Nesse momento, todos se silenciaram e me pediram que eu contasse em detalhes o que havia ocorrido. E assim eu fiz. Falei do contexto dos últimos dias, das circunstâncias e das poucas palavras trocadas antes do fim. Um fim que se deu pelo silêncio.


Não por acaso, estava lendo um livro chamado Silêncio na era do ruído de um escritor norueguês chamado Erling Kagge. Sabe aquela historia dos vários nomes que se tem para a neve? Os nórdicos têm essa intimidade com o silêncio, assim como os esquimós tem com a neve. Tudo em volta deles evoca silêncio: design, culinária, literatura, paisagem... Então, aproveitando-se dessa intimidade toda, Kagge analisa o silêncio sob 33 aspectos diferentes. E vou contar uma das histórias do livro para vocês.


Além de escritor, Kagge é também um aventureiro. Ele conta que a Antártida é o lugar mais silencioso em que já esteve. A ausência de tudo e a redundância de neve reverberava apenas o som que ele próprio produzia. Não havia chacoalhar de árvores, não havia canto de pássaros, não havia rios correndo. Apenas a respiração dele próprio e o arrastar dos esquis na neve. Esse cenário de silêncio e “vazio” é o pano de fundo para a história que quero ressaltar. Vou transcrever o parágrafo dele, pois apesar de uma construção simples tem uma força descritiva incrível:


“Os americanos construíram uma base no próprio polo Sul.
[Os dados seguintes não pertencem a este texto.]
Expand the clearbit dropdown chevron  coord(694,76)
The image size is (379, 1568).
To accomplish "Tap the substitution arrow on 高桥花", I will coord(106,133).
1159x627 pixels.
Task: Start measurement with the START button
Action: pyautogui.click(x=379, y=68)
Cientistas e equipes de manutenção moram ali por meses a fio, completamente isolados do mundo. Houve um ano em que noventa e nove pessoas comemoraram o Natal na base. Uma delas tinha levado noventa e nove pedras e as distribuiu como presentes de Natal, guardando uma para si. Ninguém via uma pedra havia meses. Alguns não as viam fazia mais de ano. Nada além de gelo, neve e objetos criados pelo homem. Todos ficaram parados, sentindo a pedra entre os dedos. Segurando-a na mão, sentindo o peso, sem dizer nada. “


O mesmo se deu entre eu e meus amigos. Li para eles a última troca de mensagens e, como uma boa conservadora que sou, a carta escrita a mão que postei nos correios. Por breves segundos permanecemos todos em silêncio, compartilhando algo que não consigo nominar. Desconfio que a exemplo dos cientistas e suas pedras, cada um ficou com aquela história nas mãos, que naquele momento os sentimentos se tornaram palpáveis como pedra, adquirindo um significado diferente para cada um de nós. Pela primeira vez na vida senti a sensação de uma dor partilhada como uma fatia de torta. Um pouquinho de dor para cada um.


O livro traz também um capítulo sobre Ludwing Wittgenstein, autor do Tractatus Logico-Philosophicus, cuja frase que o encerra diz que “sobre aquilo que não se pode falar, deve-se calar. “ Não se trata de uma passividade mediante os acontecimentos. Na verdade, é uma reflexão sobre os limites das palavras. “O que pode ser mostrado não pode ser dito. “ O conhecimento não encontra palavra para todas as coisas. E aquele silêncio, naquele momento, falou ao meu coração com a profundidade que nenhuma palavra exprimiria.


Esse texto é para agradecer. Obrigada, amigos!